A watercolour of an officer retrieving his fallen helmet, with his horse, after Edouard Detaille.
[Why is he using his horse to pick it up? And why is he waiting for ED to do so first?]

A blue lined leather box containing six silver buttons
[And the point is?]

A pair of antique continental silver-gilt scissors, as a youth in short skirt standing on two hoops, his raised arms forming the blades
[I feel sure we should tell either Benny Hill or Frankie Howerd]
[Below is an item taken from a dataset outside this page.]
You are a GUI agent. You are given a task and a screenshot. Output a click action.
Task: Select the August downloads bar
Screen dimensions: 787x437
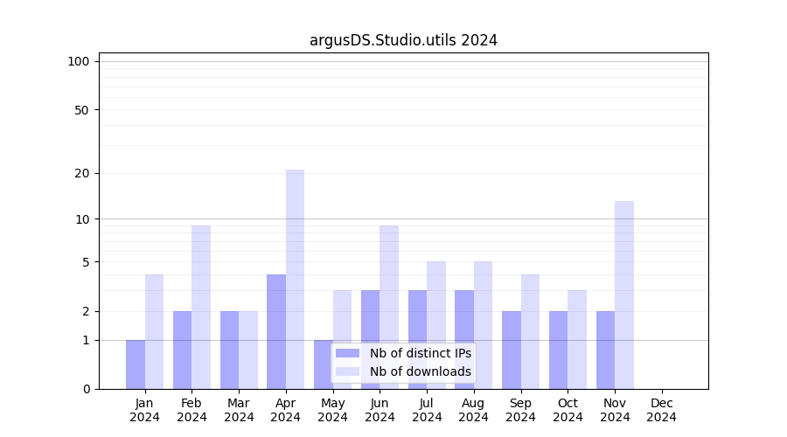tap(483, 325)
A fine late Victorian cased set of fish eaters for twelve, with matching servers, with engraved plated blades to the knobbly ivory handles, Virginia walnut case.
[I know what fish knives are, but WTF are fish eaters?  Presumably they devour the fish for you?]  

An old Elswick, Barton-on-Humber butcher’s bike.

Three army ammunition boxes and a belt of ammunition shells.
[It’s the belt that worries me!]

A box containing 4 wool-kit rugs

A charming wooden model of an antique shop and contents – working chandelier, till, wall clock, grandfather clock, radio, camera, warming pan, sewing machine, etc.
[The model warming pan works?  How?]

A pair of Buffalo horns and three wild west prints and another.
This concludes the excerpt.